» Activity
Filter the data below for the string "header" and copy each matching line.

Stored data
★ ★ ★ ★ ★
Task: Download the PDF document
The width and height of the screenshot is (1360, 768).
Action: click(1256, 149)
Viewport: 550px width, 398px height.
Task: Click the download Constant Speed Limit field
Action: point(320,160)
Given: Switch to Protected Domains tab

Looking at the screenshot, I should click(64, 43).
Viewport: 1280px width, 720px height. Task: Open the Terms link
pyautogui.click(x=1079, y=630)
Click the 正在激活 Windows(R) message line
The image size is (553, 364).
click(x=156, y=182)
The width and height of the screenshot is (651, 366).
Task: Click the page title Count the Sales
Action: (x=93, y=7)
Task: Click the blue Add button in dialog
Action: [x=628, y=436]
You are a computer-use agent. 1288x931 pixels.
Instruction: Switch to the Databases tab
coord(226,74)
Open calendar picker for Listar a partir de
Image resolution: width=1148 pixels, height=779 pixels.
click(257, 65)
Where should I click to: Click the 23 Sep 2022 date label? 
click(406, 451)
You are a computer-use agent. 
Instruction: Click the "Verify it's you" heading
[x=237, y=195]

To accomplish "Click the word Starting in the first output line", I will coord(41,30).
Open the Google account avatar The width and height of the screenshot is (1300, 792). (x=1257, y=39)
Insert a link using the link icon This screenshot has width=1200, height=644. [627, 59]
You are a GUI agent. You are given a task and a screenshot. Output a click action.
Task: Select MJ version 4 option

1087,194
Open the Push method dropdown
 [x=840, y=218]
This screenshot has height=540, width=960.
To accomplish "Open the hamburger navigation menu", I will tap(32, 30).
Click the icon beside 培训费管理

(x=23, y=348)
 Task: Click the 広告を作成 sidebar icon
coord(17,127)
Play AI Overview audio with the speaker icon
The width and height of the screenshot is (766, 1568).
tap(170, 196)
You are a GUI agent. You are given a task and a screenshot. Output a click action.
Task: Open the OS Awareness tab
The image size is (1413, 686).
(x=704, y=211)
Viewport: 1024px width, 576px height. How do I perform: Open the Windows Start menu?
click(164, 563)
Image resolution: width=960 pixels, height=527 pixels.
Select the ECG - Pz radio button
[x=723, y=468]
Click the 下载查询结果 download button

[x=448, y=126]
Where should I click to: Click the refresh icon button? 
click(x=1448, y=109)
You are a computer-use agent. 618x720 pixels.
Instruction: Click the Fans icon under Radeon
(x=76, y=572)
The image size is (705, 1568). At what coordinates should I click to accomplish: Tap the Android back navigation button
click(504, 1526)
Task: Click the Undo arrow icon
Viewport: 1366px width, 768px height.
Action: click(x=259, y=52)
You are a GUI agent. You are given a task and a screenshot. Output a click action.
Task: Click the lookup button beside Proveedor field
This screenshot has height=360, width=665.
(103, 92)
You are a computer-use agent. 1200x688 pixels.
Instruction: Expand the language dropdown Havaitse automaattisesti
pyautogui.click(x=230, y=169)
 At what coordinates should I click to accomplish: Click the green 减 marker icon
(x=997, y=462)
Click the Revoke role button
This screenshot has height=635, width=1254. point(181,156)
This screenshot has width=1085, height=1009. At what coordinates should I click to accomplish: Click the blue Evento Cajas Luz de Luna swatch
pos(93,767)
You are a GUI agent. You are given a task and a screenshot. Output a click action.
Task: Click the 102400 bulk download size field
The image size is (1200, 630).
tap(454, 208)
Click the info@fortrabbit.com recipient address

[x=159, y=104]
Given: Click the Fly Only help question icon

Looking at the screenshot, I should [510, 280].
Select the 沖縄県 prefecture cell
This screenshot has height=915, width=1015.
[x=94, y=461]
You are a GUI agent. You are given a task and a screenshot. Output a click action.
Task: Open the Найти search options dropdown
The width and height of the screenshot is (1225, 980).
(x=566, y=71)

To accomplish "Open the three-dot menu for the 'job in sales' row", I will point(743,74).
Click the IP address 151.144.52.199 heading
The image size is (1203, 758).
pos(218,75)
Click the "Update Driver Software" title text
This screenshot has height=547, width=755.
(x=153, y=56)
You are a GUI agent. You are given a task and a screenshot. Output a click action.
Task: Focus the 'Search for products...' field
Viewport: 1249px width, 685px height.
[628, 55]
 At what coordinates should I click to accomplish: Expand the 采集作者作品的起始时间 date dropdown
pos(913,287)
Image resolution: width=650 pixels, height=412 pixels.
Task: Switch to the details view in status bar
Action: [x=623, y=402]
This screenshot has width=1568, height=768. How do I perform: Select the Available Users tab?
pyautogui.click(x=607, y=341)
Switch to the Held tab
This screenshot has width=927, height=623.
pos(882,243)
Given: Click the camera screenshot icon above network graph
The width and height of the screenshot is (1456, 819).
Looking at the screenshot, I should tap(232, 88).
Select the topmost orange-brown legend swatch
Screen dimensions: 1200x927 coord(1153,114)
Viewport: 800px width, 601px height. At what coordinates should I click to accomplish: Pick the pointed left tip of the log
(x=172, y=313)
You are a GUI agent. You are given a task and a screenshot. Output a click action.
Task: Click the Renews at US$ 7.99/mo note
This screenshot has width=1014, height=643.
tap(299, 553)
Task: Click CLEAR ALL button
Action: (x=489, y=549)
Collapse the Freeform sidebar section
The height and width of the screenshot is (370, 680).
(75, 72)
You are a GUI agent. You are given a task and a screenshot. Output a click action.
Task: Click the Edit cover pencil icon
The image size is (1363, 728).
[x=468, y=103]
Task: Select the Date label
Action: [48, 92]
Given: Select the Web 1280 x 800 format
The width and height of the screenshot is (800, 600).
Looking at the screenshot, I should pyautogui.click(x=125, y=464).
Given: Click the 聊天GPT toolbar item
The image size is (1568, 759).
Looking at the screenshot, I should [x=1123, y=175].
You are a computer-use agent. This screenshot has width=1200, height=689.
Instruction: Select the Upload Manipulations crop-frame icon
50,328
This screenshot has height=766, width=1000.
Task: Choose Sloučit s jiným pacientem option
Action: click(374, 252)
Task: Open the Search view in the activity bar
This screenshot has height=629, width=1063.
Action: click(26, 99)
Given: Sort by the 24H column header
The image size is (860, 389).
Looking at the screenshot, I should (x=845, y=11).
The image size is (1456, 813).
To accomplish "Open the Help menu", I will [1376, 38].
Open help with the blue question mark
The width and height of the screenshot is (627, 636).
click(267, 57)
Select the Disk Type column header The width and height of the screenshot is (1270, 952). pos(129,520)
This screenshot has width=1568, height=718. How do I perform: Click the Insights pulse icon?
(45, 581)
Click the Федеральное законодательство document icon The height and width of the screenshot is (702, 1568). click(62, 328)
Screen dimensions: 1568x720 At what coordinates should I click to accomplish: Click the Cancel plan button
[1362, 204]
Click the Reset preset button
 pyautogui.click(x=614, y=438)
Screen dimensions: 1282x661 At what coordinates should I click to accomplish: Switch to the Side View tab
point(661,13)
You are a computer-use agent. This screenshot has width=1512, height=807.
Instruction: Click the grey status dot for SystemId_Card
★ ★ ★ ★ ★
» Written reply
Given: Sort by the 24H column header
Select the Disk Type column header The width and height of the screenshot is (1270, 952). pos(129,520)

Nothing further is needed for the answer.